Legal Search Science is an interdisciplinary field concerned with the search, review, and classification of large collections of electronic documents to find information for use as evidence in legal proceedings, for compliance to avoid litigation, or for general business intelligence. See Computer Assisted Review. Legal Search Science as practiced today uses software with artificial intelligence features to help lawyers to find electronic evidence in a systematic, repeatable, and verifiable manner. See:PREDICTIVE CODING 4.0. and the over sixty or so articles on the subject that I have written since mid-2011. The hybrid search method of AI human computer interaction developed in this field that will inevitably have a dramatic impact on the future practice of law. Lawyers will never be replaced entirely by robots embodying AI search algorithms, but the productivity of some lawyers using AI will allow them to do the work of dozens, if not hundreds of lawyers.
My own experience (Ralph Losey) provides an example. I participated in a study in 2013 where I searched and reviewed over 1.6 Millions documents by myself, with only the assistance of one computer – one robot, so to speak – running AI-enhanced software by Kroll Ontrack. I was able to do so more accurately and faster than large teams of lawyers working without artificial intelligence software. I was even able to work faster and more accurately than all other teams of lawyers and vendors that used AI-enhanced software, but did not use the science-based search methods described here. I do not attribute my success to my own intelligence, or any special gifts or talents. (They are very moderate.) I was able to succeed by applying the established scientific methods described here and in more detail in Predictive Coding 4.0 article. They allowed me to augment my own small intelligence with that of the machine. If I have any special skills, it is in human-computer interaction, and legal search intuition. They are based on my long experience in the law with evidence (over 35 years), and in my experience in the last few years using predictive coding software.
Legal Search Science as I understand it is a combination and subset of three fields of study: Information Science, the legal field of Electronic Discovery, and the engineering field concerned with the design and creation of Search Software. Its primary concern is with information retrieval and the unique problems faced by lawyers in the discovery of relevant evidence.
Most specialists in legal search science use a variety of search methods when searching large datasets. The use of multiple methods of search is referred to here as a multimodal approach. Although many search methods are used at the same time, the primary, or controlling search method in large projects is typically what is known as supervised or semi-supervised machine learning. Semi-supervised learning is a type of artificial intelligence (AI) that uses an active learning approach. I refer to this as AI-enhanced review or AI-enhanced search. In information science it is often referred to as active machine learning, and in legal circles as Predictive Coding.
For reliable introductory information on Legal Search Science see the works of attorney, Maura Grossman, and her information scientist partner, Professor Gordon Cormack, including:
- Evaluation of Machine-Learning Protocols for Technology-Assisted Review in Electronic Discovery, SIGIR’14, July 6–11, 2014, at pg. 9.

§

Task 1:
Write down the part of the legal search science passage that opens with the words "Most specialists in" and closes with "as Predictive Coding.", matching it word for word.
Task 2:
Can you carry the passage on legal search science forward, beginning after its final sentence?
The listing has no connection to the passage on legal search science.

Supplied information:
§

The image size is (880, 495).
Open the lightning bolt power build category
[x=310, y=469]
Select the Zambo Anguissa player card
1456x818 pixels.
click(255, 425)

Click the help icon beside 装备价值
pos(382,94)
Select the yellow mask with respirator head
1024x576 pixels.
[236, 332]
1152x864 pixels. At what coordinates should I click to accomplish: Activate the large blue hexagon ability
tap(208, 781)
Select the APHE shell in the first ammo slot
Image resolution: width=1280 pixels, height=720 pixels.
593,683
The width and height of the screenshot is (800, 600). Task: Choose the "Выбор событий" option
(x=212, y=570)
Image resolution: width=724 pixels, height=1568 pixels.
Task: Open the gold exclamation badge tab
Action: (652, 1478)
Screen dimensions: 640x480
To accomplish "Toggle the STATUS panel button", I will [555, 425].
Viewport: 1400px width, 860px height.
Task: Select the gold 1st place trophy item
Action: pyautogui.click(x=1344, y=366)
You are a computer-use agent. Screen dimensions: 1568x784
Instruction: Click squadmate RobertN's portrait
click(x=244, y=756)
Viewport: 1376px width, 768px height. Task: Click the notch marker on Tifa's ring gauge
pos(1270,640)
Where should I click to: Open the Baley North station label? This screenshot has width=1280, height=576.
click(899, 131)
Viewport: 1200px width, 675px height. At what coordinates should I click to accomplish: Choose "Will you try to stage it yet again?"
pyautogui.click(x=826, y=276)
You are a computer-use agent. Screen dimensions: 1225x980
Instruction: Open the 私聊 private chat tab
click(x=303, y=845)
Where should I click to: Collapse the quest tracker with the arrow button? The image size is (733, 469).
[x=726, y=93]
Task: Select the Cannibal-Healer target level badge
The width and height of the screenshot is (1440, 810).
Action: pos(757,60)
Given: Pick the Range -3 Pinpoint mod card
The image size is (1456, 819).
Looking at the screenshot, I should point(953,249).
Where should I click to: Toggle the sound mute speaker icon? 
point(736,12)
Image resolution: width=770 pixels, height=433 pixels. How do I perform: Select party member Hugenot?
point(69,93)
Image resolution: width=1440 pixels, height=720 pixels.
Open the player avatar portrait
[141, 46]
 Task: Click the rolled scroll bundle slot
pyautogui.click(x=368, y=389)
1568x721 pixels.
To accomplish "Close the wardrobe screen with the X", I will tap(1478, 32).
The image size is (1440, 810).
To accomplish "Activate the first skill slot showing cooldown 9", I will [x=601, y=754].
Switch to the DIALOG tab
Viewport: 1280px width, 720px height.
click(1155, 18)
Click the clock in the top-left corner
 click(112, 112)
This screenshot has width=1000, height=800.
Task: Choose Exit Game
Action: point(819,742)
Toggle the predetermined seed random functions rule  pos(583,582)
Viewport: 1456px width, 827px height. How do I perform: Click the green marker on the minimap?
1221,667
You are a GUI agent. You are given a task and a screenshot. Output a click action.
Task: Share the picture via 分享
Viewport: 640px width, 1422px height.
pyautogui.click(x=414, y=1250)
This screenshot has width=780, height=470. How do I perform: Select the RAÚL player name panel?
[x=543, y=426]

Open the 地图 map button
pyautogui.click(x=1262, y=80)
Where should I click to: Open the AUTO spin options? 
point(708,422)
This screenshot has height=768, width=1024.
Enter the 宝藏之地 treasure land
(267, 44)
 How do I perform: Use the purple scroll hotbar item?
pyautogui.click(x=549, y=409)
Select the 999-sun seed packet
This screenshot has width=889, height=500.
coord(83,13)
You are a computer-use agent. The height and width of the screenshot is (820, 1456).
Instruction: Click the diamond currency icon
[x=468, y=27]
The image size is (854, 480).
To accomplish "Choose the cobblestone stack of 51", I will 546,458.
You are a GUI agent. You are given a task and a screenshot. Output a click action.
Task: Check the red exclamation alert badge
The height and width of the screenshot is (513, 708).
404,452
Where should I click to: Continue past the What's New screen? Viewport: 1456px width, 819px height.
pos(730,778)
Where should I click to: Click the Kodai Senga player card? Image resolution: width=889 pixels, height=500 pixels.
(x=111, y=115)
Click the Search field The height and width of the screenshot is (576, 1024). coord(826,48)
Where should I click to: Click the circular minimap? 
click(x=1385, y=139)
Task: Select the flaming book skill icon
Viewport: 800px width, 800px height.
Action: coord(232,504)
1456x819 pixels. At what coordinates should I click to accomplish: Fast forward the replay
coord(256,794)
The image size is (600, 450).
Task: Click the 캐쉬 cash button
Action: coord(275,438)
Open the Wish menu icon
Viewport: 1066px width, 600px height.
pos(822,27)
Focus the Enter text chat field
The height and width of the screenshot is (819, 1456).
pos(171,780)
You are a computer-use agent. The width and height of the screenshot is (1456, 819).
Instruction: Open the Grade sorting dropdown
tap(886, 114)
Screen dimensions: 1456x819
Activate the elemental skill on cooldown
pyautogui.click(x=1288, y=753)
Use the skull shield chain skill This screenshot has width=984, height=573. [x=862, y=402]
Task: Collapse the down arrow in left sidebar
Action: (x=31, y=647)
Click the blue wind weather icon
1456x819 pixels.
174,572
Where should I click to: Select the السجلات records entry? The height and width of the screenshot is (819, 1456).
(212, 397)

§

Written answer 1:
Most specialists in legal search science use a variety of search methods when searching large datasets. The use of multiple methods of search is referred to here as a multimodal approach. Although many search methods are used at the same time, the primary, or controlling search method in large projects is typically what is known as supervised or semi-supervised machine learning. Semi-supervised learning is a type of artificial intelligence (AI) that uses an active learning approach. I refer to this as AI-enhanced review or AI-enhanced search. In information science it is often referred to as active machine learning, and in legal circles as Predictive Coding.

Written answer 2:
- Technology-Assisted Review in E-Discovery Can Be More Effective and More Efficient Than Exhaustive Manual Review, Richmond Journal of Law and Technology, Vol. XVII, Issue 3, Article 11 (2011);
- The Grossman-Cormack Glossary of Technology-Assisted Review, 2013 Fed. Cts. L. Rev. 7 (January 2013);
- Evaluation of Machine-Learning Protocols for Technology-Assisted Review in Electronic Discovery (SIGIR 2014).
The Grossman-Cormack Glossary explains that in machine learning:
Supervised Learning Algorithms (e.g., Support Vector Machines, Logistic Regression, Nearest Neighbor, and Bayesian Classifiers) are used to infer Relevance or Non-Relevance of Documents based on the Coding of Documents in a Training Set. In Electronic Discovery generally, Unsupervised Learning Algorithms are used for Clustering, Near-Duplicate Detection, and Concept Search.
For another perspective see the over sixty or so articles on the subject that I have written since mid-2011. They are listed in rough chronological order, with the most recent on top. The most important of these articles is Predictive Coding 4.0.
Multimodal search uses both machine learning algorithms and unsupervised learning search tools (clustering, near-duplicates and concept), as well as keyword search and even some limited use of traditional linear search. This is further explained here in the section below entitled, Hybrid Multimodal Bottom Line Driven Review. The hybrid multimodal aspects described represent the consensus view among information search scientists. The bottom line driven aspects represent my legal overlay on the search methods. All of these components together make up what I call Legal Search Science. It represents a synthesis of knowledge and search methods from science, law, and software engineering.
The key definition of the Glossary is for Technology Assisted Review, their term for AI-enhanced review.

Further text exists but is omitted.